# RAM Policy Requirements

This skill requires the following RAM permissions to operate correctly.

## Minimum Required Permissions

### WAF OpenAPI Permissions

| Action | Resource | Description |
|--------|----------|-------------|
| `waf:DescribeInstance` | `*` | Query WAF instance information |
| `waf:DescribeSlsLogStore` | `*` | Get SLS log storage configuration |
| `waf:DescribeSlsLogStoreStatus` | `*` | Check global log service status |
| `waf:DescribeResourceLogStatus` | `*` | Check protection object log switch |
| `waf:DescribeDefenseTemplates` | `*` | List defense templates |
| `waf:DescribeDefenseRule` | `*` | Query defense rule details |
| `waf:DescribeDefenseRules` | `*` | List defense rules |
| `waf:DescribeBaseSystemRules` | `*` | Query built-in system rule details |

### SLS Permissions

| Action | Resource | Description |
|--------|----------|-------------|
| `log:GetLogStoreLogs` | `acs:log:*:*:project/<waf-sls-project>/logstore/<waf-logstore>` | Query WAF block logs from SLS |

### Optional Permissions (Rule Operations)

These permissions are only needed when the user requests to disable a WAF rule:

| Action | Resource | Description |
|--------|----------|-------------|
| `waf:ModifyDefenseRuleStatus` | `*` | Disable/enable a defense rule (RuleStatus=0/1 only) |

### Optional Permissions (Log Service Management)

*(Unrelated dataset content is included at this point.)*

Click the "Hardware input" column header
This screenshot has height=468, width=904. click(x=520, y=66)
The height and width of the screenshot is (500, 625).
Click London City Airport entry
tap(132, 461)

These permissions are only needed when enabling log service or log collection for a protection object:

| Action | Resource | Description |
|--------|----------|-------------|
| `waf:ModifyUserWafLogStatus` | `*` | Enable WAF log service for an instance (enable only, disable is not permitted) |
| `waf:ModifyResourceLogStatus` | `*` | Enable/disable log collection for a protection object |

## Sample RAM Policy (JSON)

```json
{
  "Version": "1",
  "Statement": [
    {
      "Effect": "Allow",
      "Action": [
        "waf:DescribeInstance",
        "waf:DescribeSlsLogStore",
        "waf:DescribeSlsLogStoreStatus",
        "waf:DescribeResourceLogStatus",
        "waf:DescribeDefenseTemplates",
        "waf:DescribeDefenseRule",
        "waf:DescribeDefenseRules",
        "waf:DescribeBaseSystemRules"
      ],
      "Resource": "*"
    },
    {
      "Effect": "Allow",
      "Action": [
        "log:GetLogStoreLogs"
      ],
      "Resource": "acs:log:*:*:project/*/logstore/*"
    }
  ]
}
```

## Notes

- The WAF resources use `*` because WAF instance IDs are dynamically discovered during execution.
- The SLS resource can be narrowed to specific projects/logstores if known in advance.
- Rule modification permissions (`ModifyDefenseRuleStatus`) are intentionally excluded from the base policy. Only grant when rule disable operations are needed.
- This skill **never** calls `DeleteDefenseRule` or `ModifyDefenseRule` — those actions are explicitly prohibited.